Project description:The present study addresses the role of the circadian system in day-night changes of respiratory functions in the mouse. In all airway tissues investigated (i.e., larynx, trachea, bronchus, and lung), we observed clear rhythmic expression of the Per1, Per2, Bmal1, and Clock core oscillator genes (the latter two genes oscillating in antiphase with the Per genes), as well as the clock-regulated Dbp gene. Oscillations were abolished in arrhythmic Cry1-/- Cry2-/- knock-out mice and after lesioning of the master clock in the suprachiasmatic nucleus (SCN) in wild-type animals. These findings indicate that respiratory system cells contain a functional peripheral oscillator that is controlled by the SCN. Furthermore, we found that the muscarinic acetylcholine receptor genes Chm2, Chm3, and Chm4 are expressed in a circadian manner, and that mucin secretion (rather than synthesis) by the airway submucosal glands is under circadian control.
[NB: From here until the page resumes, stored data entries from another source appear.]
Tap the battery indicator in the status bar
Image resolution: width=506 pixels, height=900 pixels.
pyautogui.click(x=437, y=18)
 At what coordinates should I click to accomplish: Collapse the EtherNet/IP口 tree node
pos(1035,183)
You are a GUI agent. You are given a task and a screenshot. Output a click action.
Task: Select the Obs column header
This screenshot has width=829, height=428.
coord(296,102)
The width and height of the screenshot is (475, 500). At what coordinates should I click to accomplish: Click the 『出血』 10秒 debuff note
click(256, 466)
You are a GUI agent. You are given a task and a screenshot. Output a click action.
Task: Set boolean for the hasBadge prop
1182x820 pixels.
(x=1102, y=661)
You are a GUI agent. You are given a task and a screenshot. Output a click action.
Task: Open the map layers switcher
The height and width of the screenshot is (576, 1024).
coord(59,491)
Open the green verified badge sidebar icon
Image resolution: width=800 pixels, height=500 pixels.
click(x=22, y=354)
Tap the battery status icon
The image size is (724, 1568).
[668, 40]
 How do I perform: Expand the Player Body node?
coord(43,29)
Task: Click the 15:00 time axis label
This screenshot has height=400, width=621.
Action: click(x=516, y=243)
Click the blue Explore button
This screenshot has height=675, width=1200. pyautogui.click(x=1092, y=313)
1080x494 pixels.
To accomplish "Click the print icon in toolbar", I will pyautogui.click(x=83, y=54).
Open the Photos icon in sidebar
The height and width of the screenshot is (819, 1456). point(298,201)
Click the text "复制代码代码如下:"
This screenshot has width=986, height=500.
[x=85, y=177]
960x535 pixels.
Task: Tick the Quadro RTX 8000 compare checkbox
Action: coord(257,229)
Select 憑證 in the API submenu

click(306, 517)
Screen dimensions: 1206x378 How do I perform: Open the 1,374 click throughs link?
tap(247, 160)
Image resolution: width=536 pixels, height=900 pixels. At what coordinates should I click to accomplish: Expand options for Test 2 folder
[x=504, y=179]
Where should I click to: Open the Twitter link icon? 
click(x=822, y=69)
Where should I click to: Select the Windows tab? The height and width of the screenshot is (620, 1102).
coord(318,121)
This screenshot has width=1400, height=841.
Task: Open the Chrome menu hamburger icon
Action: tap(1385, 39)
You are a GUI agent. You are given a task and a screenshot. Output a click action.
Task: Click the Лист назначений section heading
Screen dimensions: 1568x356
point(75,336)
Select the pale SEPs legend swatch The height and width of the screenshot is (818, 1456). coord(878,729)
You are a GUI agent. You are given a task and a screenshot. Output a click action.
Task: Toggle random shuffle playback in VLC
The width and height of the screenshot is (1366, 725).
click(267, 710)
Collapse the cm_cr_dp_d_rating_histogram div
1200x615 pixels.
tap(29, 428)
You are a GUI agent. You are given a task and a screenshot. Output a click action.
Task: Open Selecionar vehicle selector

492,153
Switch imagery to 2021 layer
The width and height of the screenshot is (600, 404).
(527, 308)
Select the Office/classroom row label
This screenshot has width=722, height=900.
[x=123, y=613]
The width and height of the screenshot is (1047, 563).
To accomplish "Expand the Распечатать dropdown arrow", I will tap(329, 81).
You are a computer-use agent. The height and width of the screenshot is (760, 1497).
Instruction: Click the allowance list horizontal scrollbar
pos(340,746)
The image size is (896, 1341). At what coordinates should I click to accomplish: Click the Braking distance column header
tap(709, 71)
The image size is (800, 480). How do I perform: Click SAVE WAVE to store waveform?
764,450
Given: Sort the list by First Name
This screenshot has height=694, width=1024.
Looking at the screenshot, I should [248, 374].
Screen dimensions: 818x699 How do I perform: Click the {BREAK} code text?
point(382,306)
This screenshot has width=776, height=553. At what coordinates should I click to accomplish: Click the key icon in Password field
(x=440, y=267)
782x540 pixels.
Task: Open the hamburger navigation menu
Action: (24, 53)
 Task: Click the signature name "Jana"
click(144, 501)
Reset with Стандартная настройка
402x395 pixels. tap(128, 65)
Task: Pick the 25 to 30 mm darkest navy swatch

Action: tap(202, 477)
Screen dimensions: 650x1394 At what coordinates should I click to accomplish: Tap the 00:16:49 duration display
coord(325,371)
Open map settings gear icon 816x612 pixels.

Signals from the SCN are mainly transmitted by the vagal nerve because unilateral vagotomy completely abolished rhythms in mucin and PER2 protein levels in the (operated) ipsilateral side of the submucosal glands, but not in the (intact) contralateral side. Thus, peripheral clock mediated circadian expression of muscarinic acetylcholine receptor proteins, and parasympathetic signaling between SCN and respiratory tissues are essential gears in conferring circadian "time" information to airway glands.